## Information given
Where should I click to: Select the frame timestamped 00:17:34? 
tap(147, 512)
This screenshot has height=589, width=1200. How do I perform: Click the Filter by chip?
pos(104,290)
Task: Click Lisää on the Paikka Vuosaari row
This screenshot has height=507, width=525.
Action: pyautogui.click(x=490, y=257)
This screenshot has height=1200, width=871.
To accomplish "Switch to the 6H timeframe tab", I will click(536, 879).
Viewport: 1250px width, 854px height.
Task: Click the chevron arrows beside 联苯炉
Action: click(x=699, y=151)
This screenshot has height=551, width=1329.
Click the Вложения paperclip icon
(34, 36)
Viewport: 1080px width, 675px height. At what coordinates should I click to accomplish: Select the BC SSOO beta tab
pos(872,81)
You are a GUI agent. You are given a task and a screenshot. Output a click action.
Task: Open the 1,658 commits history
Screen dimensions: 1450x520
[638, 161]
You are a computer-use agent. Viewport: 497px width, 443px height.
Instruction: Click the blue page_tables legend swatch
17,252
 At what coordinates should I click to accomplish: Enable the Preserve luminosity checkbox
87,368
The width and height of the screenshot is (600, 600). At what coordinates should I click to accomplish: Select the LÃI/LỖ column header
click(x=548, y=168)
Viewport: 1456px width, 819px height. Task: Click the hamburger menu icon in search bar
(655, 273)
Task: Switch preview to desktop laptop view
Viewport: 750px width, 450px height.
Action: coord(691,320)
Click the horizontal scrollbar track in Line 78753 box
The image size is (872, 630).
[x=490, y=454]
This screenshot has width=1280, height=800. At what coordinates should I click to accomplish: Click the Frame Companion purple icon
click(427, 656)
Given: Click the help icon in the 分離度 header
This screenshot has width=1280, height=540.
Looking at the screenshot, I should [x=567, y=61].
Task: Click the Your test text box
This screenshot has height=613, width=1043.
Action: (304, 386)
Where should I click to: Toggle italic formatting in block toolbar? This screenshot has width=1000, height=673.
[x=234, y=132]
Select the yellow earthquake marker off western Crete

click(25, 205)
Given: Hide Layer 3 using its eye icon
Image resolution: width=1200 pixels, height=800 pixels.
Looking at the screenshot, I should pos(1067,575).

## Work required
Everything from the line that contains "This screenshot has height=551, width=1329." to the last line of the records, restated word for word, is the required output.

## Solution to this problem
This screenshot has height=551, width=1329.
Click the Вложения paperclip icon
(34, 36)
Viewport: 1080px width, 675px height. At what coordinates should I click to accomplish: Select the BC SSOO beta tab
pos(872,81)
You are a GUI agent. You are given a task and a screenshot. Output a click action.
Task: Open the 1,658 commits history
Screen dimensions: 1450x520
[638, 161]
You are a computer-use agent. Viewport: 497px width, 443px height.
Instruction: Click the blue page_tables legend swatch
17,252
 At what coordinates should I click to accomplish: Enable the Preserve luminosity checkbox
87,368
The width and height of the screenshot is (600, 600). At what coordinates should I click to accomplish: Select the LÃI/LỖ column header
click(x=548, y=168)
Viewport: 1456px width, 819px height. Task: Click the hamburger menu icon in search bar
(655, 273)
Task: Switch preview to desktop laptop view
Viewport: 750px width, 450px height.
Action: coord(691,320)
Click the horizontal scrollbar track in Line 78753 box
The image size is (872, 630).
[x=490, y=454]
This screenshot has width=1280, height=800. At what coordinates should I click to accomplish: Click the Frame Companion purple icon
click(427, 656)
Given: Click the help icon in the 分離度 header
This screenshot has width=1280, height=540.
Looking at the screenshot, I should [x=567, y=61].
Task: Click the Your test text box
This screenshot has height=613, width=1043.
Action: (304, 386)
Where should I click to: Toggle italic formatting in block toolbar? This screenshot has width=1000, height=673.
[x=234, y=132]
Select the yellow earthquake marker off western Crete

click(25, 205)
Given: Hide Layer 3 using its eye icon
Image resolution: width=1200 pixels, height=800 pixels.
Looking at the screenshot, I should pos(1067,575).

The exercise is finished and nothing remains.